According to most pundits, former New York City Mayor Mike Bloomberg had a particularly poor showing in the Democratic primary debate in Nevada on Wednesday, the first presidential debate in which the billionaire candidate has participated during the 2020 cycle.
That underwhelming performance has already begun to be reflected in the polls, as Morning Consult found that Bloomberg had fallen three percentage points in support among potential Democratic primary voters following the debate, the only candidate to see a change that fell outside of the margin of error.
Bloomberg drops in wake of Nevada debate
The Morning Consult pollsters queried more than 2,600 potential Democratic primary voters, with a margin of error of around 2%, in the days both before and after the Nevada debate and found that Mayor Bloomberg was the only candidate to see a substantial statistical change in support.
Prior to the debate, Bloomberg was sitting in second place among the candidates with 20% support among voters, trailing only Sen. Bernie Sanders (I-VT) at 28% support.
After the debate, however, Bloomberg’s support dipped three points to 17%, dropping him to third place behind former Vice President Joe Biden, whose 19% support had remained unchanged. Sanders, meanwhile, gained a couple of points and saw his support increase to 30%.
Ground lost among almost all subgroups
Looking at Bloomberg’s favorable rating among various demographic subgroups among Democratic voters, Morning Consult found that Bloomberg’s decline in support was virtually across the board, save among self-identified “conservative” Democrats, the only subgroup that saw a minuscule net change in the form of a two-point increase.
Bloomberg’s biggest decline came among “moderate” Democrats among whom he saw a net change of -30 points in his favorability rating, a stunning development within the key demographic he is targeting for support in the race.

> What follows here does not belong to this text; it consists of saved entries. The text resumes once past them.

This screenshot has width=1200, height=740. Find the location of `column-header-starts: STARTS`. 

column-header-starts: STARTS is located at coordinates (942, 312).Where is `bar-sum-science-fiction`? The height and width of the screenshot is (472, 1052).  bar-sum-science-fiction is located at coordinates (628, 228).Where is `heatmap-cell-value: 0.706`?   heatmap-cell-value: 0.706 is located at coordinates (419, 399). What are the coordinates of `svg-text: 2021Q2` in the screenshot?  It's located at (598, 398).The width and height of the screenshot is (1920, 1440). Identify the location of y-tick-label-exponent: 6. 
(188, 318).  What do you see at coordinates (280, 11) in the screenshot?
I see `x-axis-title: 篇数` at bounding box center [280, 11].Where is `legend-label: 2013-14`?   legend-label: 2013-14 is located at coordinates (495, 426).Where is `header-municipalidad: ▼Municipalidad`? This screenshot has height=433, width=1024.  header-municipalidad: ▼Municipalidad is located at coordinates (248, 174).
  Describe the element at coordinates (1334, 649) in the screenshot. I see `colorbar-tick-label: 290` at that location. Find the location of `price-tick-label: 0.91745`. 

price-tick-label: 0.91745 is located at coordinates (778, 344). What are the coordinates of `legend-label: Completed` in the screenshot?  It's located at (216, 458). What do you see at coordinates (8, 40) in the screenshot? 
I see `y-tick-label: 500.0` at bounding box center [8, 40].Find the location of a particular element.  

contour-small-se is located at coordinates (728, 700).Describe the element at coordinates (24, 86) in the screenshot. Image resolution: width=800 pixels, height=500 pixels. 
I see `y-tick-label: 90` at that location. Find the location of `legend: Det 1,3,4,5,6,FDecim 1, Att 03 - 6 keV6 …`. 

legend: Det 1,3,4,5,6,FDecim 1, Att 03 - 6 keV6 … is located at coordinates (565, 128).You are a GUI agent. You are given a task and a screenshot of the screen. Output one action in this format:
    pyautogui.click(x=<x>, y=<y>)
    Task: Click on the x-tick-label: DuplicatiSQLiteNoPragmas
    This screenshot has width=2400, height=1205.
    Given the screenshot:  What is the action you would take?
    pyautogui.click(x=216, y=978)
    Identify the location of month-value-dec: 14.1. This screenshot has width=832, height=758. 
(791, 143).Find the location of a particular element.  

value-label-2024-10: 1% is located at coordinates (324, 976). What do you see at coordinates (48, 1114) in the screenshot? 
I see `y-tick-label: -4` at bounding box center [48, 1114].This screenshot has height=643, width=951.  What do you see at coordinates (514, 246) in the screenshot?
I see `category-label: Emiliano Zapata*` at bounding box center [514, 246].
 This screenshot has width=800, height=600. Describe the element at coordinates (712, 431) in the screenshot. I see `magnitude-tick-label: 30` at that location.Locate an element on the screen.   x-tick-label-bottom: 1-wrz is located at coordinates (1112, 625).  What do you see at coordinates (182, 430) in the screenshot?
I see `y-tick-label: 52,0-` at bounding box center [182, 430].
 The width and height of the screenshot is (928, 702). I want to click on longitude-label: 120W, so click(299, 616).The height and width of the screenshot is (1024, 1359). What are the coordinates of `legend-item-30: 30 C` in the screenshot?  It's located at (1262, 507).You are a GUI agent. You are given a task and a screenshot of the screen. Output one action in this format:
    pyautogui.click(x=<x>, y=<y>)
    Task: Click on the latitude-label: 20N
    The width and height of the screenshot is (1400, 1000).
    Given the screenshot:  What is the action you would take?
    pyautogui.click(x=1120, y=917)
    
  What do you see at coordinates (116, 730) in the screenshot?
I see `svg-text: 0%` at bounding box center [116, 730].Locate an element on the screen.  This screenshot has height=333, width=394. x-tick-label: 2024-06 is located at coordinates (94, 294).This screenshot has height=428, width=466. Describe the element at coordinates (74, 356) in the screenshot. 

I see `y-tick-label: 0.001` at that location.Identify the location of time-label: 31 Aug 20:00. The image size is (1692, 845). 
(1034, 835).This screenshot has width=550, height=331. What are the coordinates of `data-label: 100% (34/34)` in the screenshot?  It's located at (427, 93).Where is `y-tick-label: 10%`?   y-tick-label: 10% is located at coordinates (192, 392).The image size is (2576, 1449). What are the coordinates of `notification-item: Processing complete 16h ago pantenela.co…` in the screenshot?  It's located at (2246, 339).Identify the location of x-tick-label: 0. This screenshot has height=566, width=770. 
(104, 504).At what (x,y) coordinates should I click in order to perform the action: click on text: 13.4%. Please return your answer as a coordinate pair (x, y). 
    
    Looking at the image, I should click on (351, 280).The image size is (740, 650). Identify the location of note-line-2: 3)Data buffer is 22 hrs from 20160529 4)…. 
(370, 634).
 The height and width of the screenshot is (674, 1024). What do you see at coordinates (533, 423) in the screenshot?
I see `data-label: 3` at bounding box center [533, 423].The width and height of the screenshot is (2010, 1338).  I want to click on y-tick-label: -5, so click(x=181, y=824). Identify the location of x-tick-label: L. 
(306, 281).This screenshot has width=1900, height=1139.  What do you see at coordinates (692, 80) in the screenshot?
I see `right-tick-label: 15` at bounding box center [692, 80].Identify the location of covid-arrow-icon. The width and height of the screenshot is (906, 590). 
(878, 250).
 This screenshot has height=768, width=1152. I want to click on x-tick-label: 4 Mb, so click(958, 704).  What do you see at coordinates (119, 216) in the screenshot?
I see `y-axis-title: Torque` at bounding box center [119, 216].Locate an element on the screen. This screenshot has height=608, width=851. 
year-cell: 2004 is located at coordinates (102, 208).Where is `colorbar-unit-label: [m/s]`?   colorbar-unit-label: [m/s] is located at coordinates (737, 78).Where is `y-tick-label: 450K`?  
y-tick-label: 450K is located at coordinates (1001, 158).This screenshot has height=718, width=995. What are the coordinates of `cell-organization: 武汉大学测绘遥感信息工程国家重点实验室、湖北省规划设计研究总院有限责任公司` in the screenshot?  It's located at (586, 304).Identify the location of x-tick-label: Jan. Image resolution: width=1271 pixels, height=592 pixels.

Overall, Bloomberg had a net change of -20 points in his favorability rating among all Democrats. This occurred despite his having spent hundreds of millions of his own dollars in an advertising blitzkrieg over the past month or so.
Signs of a downward trend
As of now, the Morning Consult is the only major polling firm to publish post-debate results and has yet to be included in the nationwide RealClearPolitics average of polls, which has Bloomberg ranked in third place nationally with 15.2% support, trailing Sanders (28.7%) and Biden (17.3%).
That said, even the RCP average of pre-debate polls was showing the slightest downturn for Bloomberg, as he had dropped nearly a point from the 16.1% support he registered on Feb. 19, the day of the debate.
Given Bloomberg’s late entrance into the race, his name won’t be on the ballot in either the Nevada caucuses this Saturday or in the South Carolina primary the following Saturday, and it won’t be until the Super Tuesday elections in a handful of states across the country on March 3 that voters will actually get the chance to officially weigh in on his and others’ candidacies.
It remains to be seen if the damage he sustained in the Nevada debate — not to mention his performance in an upcoming South Carolina debate — impacts his support level prior to Super Tuesday, but if early indications from Morning Consult and the RCP average hold true, his campaign for the White House may have already peaked.